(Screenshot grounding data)
────────────────────────────────────────

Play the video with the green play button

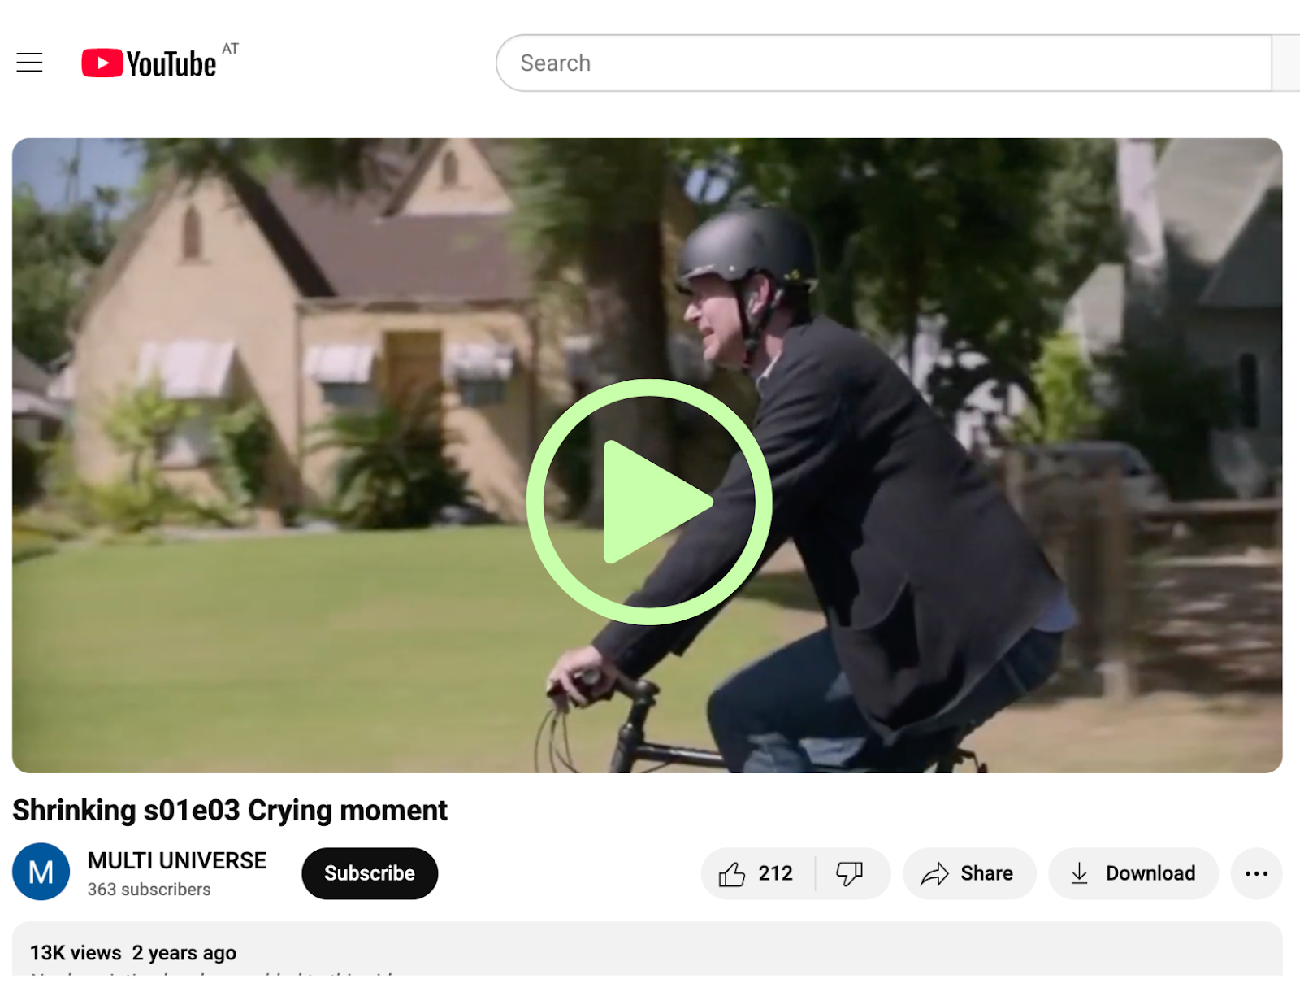[x=649, y=502]
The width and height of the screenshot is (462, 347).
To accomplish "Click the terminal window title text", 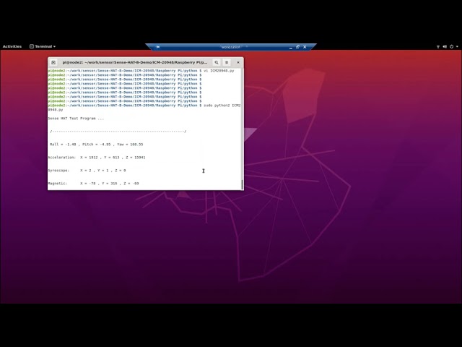I will point(135,62).
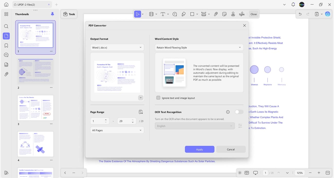Image resolution: width=334 pixels, height=178 pixels.
Task: Open the All Pages dropdown
Action: [117, 130]
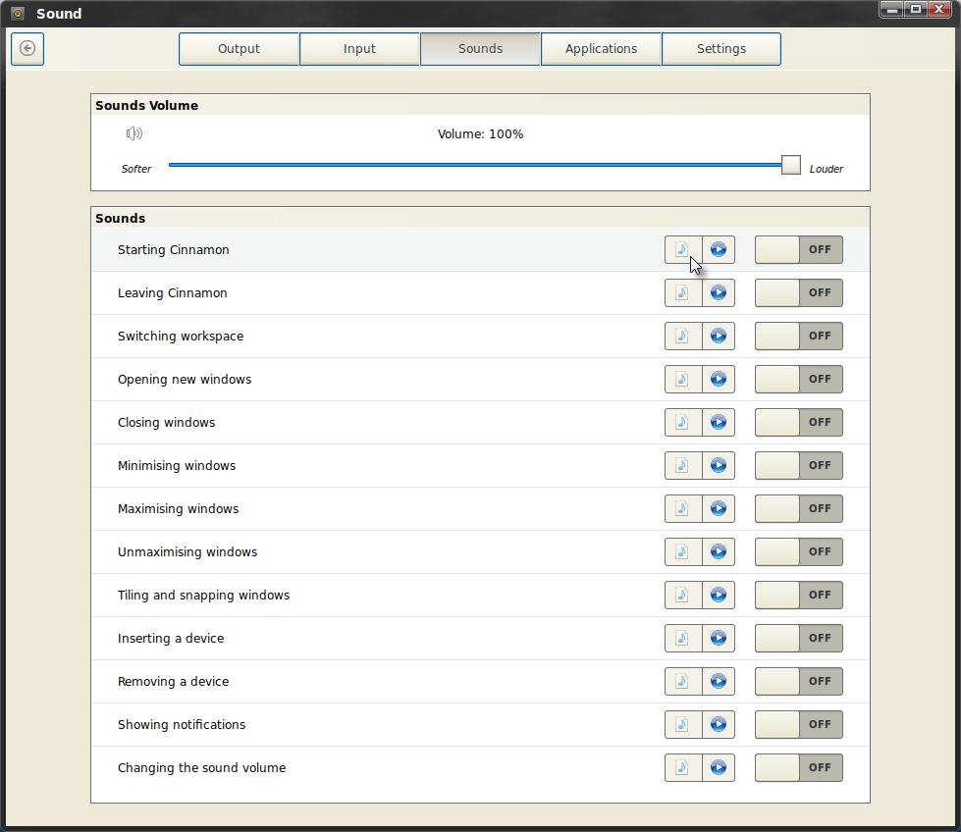Click the speaker volume icon
Viewport: 961px width, 832px height.
point(134,133)
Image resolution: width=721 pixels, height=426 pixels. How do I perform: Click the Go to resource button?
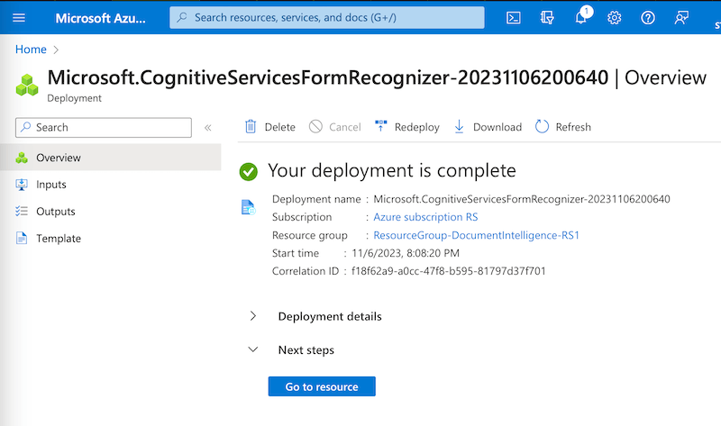[322, 386]
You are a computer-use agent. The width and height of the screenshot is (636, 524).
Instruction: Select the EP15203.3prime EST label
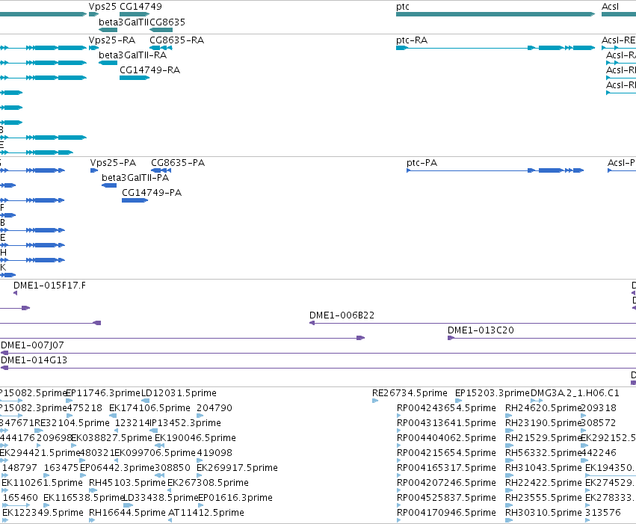click(x=493, y=393)
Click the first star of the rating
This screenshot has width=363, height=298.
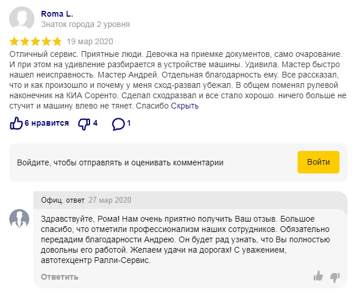[x=15, y=41]
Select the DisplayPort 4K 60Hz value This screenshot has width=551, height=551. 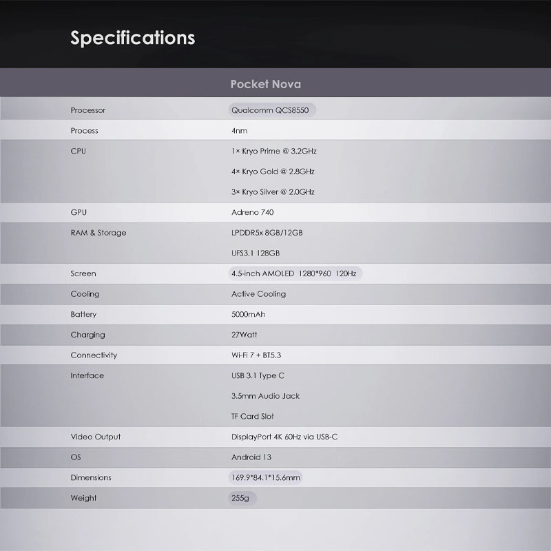[x=284, y=437]
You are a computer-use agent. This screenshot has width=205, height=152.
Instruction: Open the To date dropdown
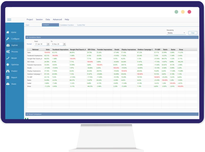point(64,44)
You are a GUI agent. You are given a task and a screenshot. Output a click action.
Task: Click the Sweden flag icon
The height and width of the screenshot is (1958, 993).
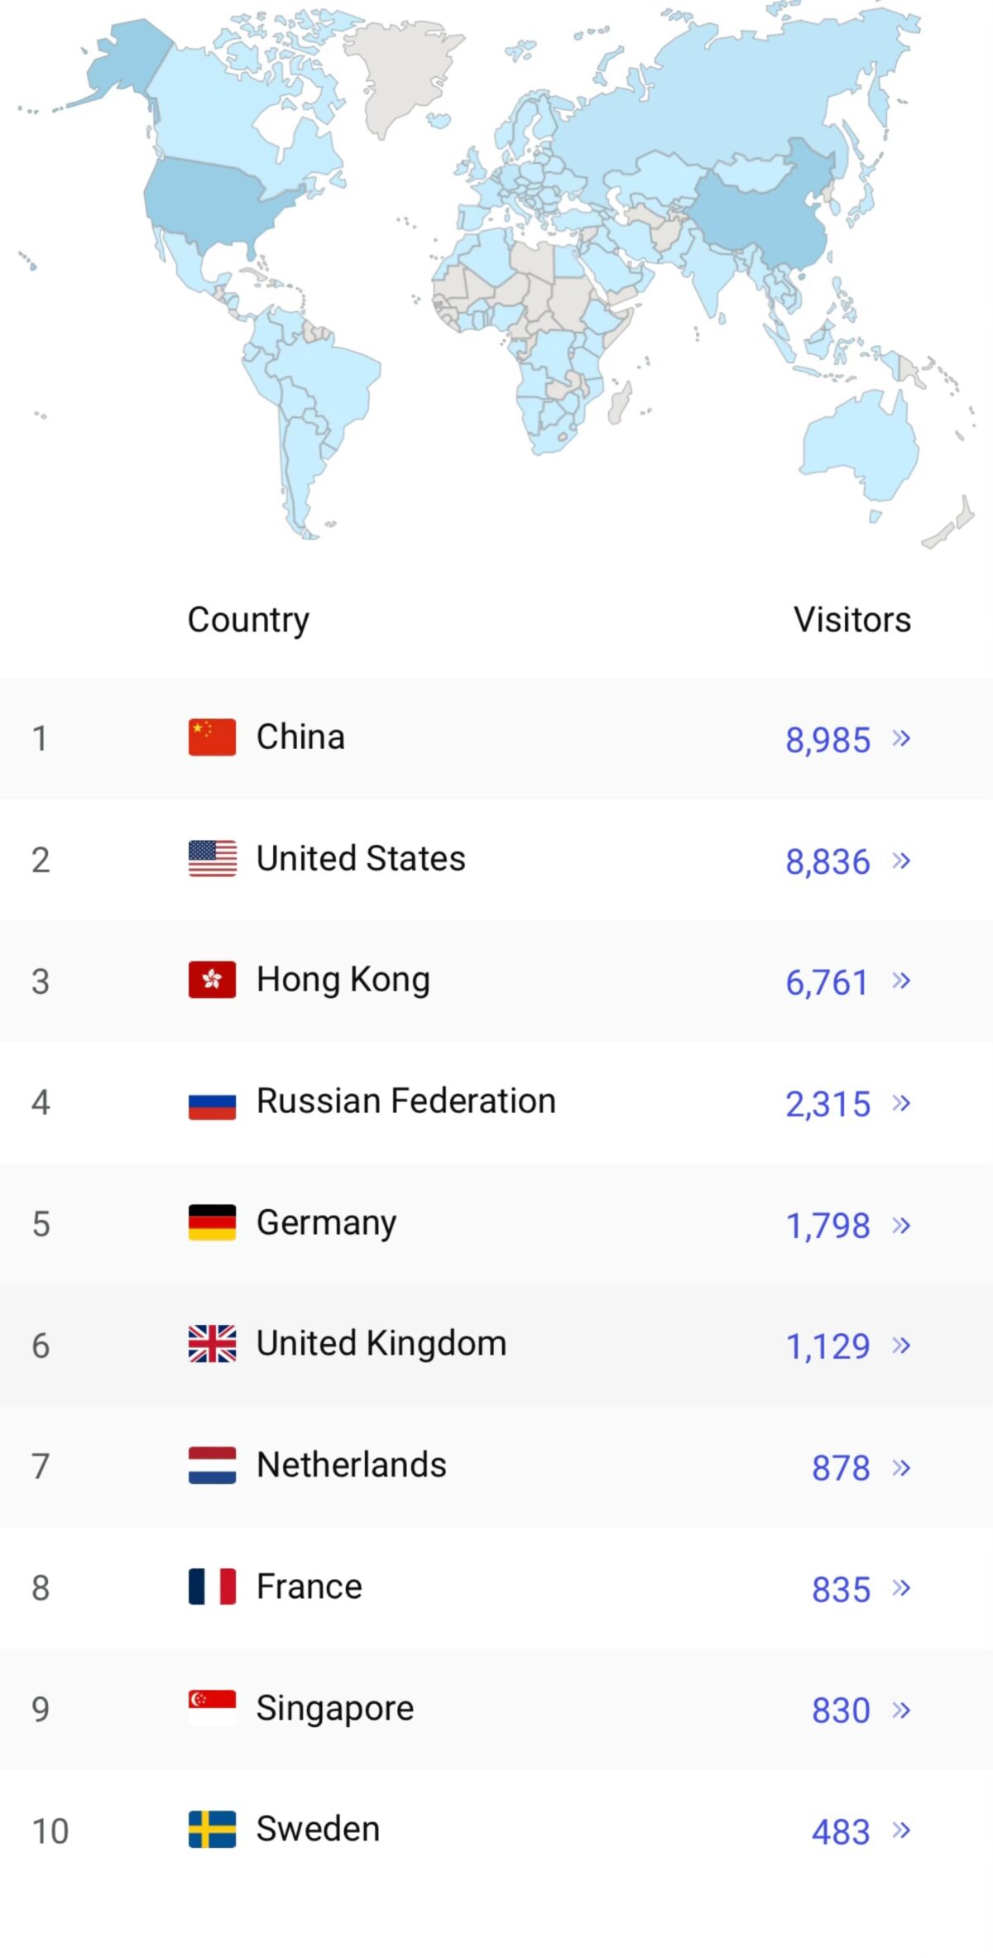click(212, 1830)
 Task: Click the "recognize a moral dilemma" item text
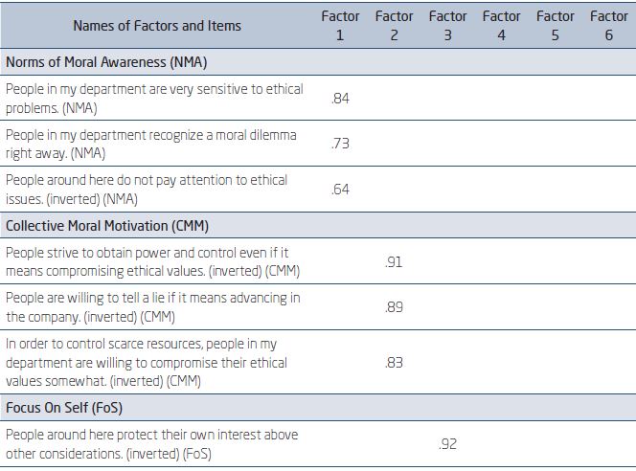[x=150, y=144]
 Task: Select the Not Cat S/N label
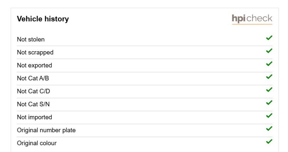click(33, 104)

────────────────────────────────────────

_Task_. Copy exactly the lines from the one containing "You are a GUI" through the last line of the records above, including both, and omit every picture.

_Exercise response_.
You are a GUI agent. You are given a task and a screenshot. Output a click action.
Task: Click the Sweden flag icon
The height and width of the screenshot is (1958, 993).
click(212, 1830)
 Task: Click the "recognize a moral dilemma" item text
[x=150, y=144]
 Task: Select the Not Cat S/N label
click(33, 104)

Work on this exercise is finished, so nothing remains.